La responsabilità dei soci per i debiti tributari della società è diventata un tema centrale del diritto tributario. Non è più una questione da manuale universitario: oggi incide sulla vita quotidiana delle imprese, sui loro assetti organizzativi e soprattutto sulla serenità di chi guida società di persone o di capitali. La recente Ordinanza della Cassazione del 1° novembre 2025 n. 28888 conferma una linea ormai evidente: l’Amministrazione finanziaria è sempre più attenta a ciò che accade “dietro” la società, e i soci non possono più considerarsi al riparo per il solo fatto di avere scelto una forma societaria teoricamente limitativa della responsabilità.

La Corte chiarisce che, per estendere la responsabilità ai soci, non basta un semplice automatismo o la presunzione che essi abbiano beneficiato della vita della società ma l’Ufficio deve dimostrare alcuni elementi concreti: ad esempio, la percezione di somme, la distribuzione di utili fuori controllo, operazioni di liquidazione poco trasparenti o movimenti patrimoniali che abbiano ridotto la garanzia dei creditori, fisco compreso. 

È un principio del tutto coerente con la decisione delle Sezioni Unite n. 3625 del 12 febbraio 2025, che aveva stabilito come — nelle società estinte o liquidate — i soci rispondano solo entro quanto effettivamente incassato. Ma la stessa sentenza evidenziava un passaggio chiave: se ci sono condotte o operazioni che hanno svuotato la società, la responsabilità può estendersi ben oltre il capitale conferito.

Nelle società di persone il discorso è ancora più diretto. La responsabilità solidale e illimitata dei soci non è uno slogan giuridico ma un dato reale.
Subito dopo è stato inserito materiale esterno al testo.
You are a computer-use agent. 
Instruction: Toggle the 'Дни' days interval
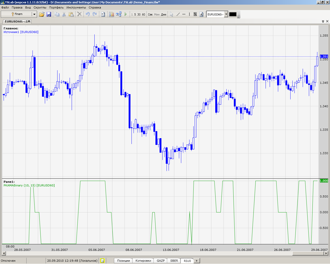pos(164,14)
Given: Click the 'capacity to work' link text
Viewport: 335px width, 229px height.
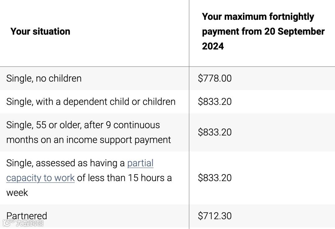Looking at the screenshot, I should pos(40,178).
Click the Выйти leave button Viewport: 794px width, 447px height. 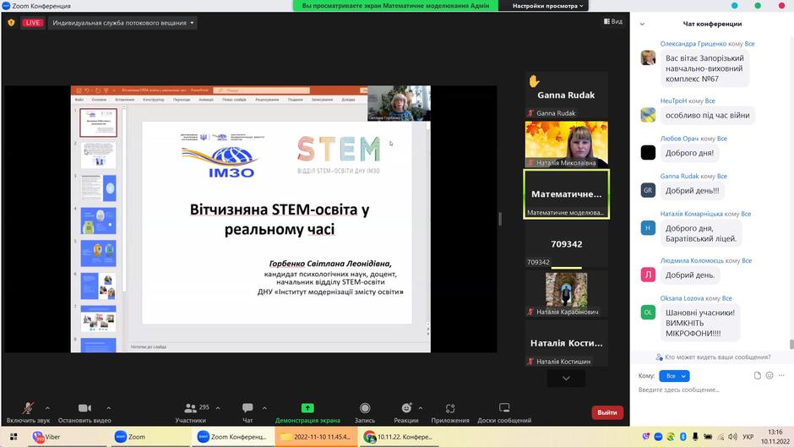point(607,412)

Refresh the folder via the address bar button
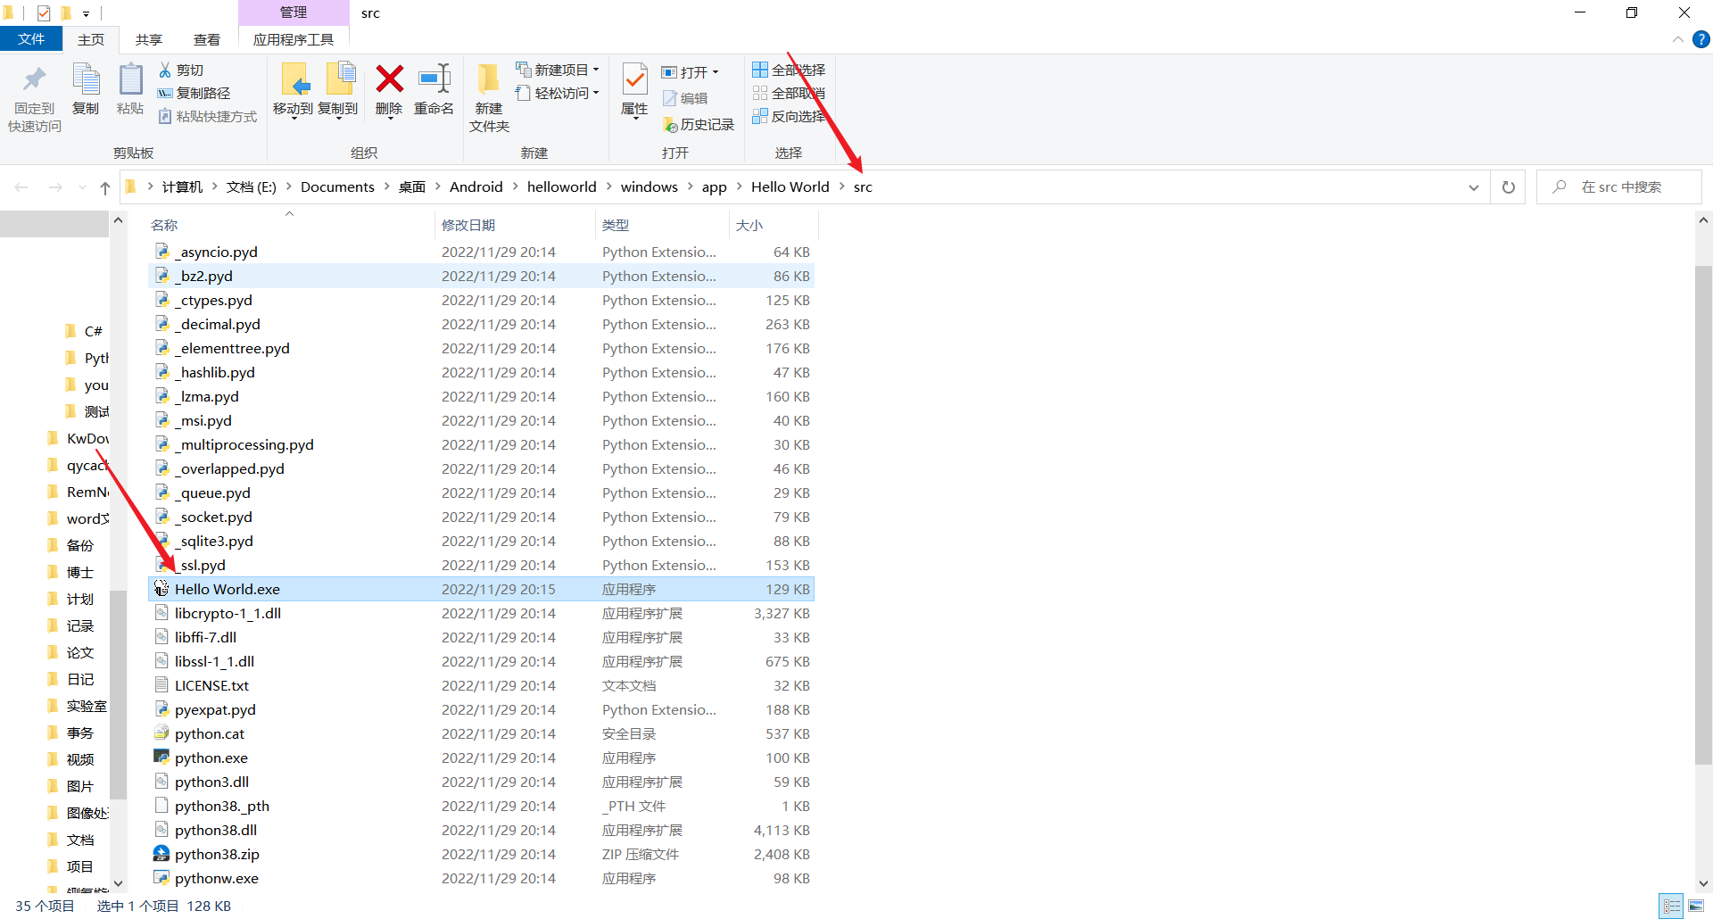tap(1509, 187)
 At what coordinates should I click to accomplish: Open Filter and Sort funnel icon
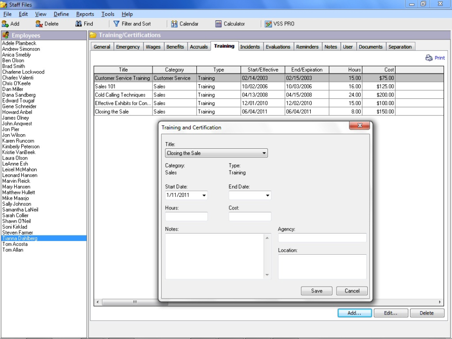coord(116,24)
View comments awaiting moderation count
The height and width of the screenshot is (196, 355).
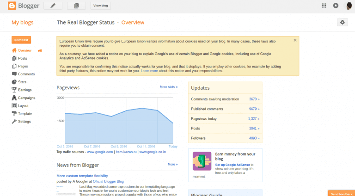click(254, 99)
Qui la Cassazione non scopre nulla di nuovo, ma rafforza un concetto: il socio deve vigilare. Non può chiamarsi fuori perché “non sapeva” o perché “non si occupava della contabilità”. La Corte richiama più volte il dovere di diligenza del socio, che non è più una nozione astratta ma una responsabilità concreta: seguire l’andamento della gestione, pretendere informazioni, verificare i documenti e, se serve, sollevare questioni interne. La responsabilità nasce spesso non dalla partecipazione ad atti dannosi, ma dal non aver impedito che accadessero.
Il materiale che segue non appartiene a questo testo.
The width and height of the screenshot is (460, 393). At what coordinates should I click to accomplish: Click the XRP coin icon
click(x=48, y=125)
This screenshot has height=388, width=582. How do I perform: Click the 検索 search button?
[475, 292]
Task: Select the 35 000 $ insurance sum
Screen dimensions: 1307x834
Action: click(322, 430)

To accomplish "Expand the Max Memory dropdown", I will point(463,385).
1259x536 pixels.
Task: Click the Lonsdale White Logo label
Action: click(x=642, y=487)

Nelle società di capitali la dinamica è diversa, ma l’evoluzione giurisprudenziale va nella stessa direzione. La responsabilità “limitata” non è un salvacondotto. La Corte lo ribadisce: se il socio — direttamente o indirettamente — beneficia di operazioni che impoveriscono la società o partecipa a distribuzioni patrimoniali anomale, la responsabilità può riemergere in forma piena. Le pronunce del 2025 sottolineano che il fisco può legittimamente chiedere al socio quanto necessario, purché sia dimostrato un vantaggio, un trasferimento o un comportamento che abbia concorso a ridurre ingiustamente il patrimonio sociale. Non si parla, quindi, di un’estensione automatica della responsabilità: si parla di responsabilità fondata su fatti concreti. 

In questo scenario, il rapporto tra socio e società assume un’importanza decisiva. Non basta essere “soci silenti”: occorre essere soci consapevoli. E non basta affidarsi al consulente o al commercialista: l’amministrazione finanziaria richiede un livello minimo di attenzione attiva da parte di chi investe, guida o controlla un’impresa. L’ordinanza del 1° novembre 2025 non apre scenari punitivi; semplicemente ribadisce che l’impresa non è solo un contenitore giuridico, ma un organismo di cui i soci sono parte integrante e responsabile.

La vera indicazione che emerge da queste pronunce è che la responsabilità fiscale, oggi, non è più un rischio episodico: è un elemento strutturale della governance. Per evitarla — o almeno per ridurla — servono trasparenza, organizzazione interna, tracciabilità delle decisioni, corretta gestione dei flussi patrimoniali e, soprattutto, buon senso imprenditoriale. Non è un tema da affrontare quando arriva un accertamento: è un tema da curare nella vita ordinaria della società.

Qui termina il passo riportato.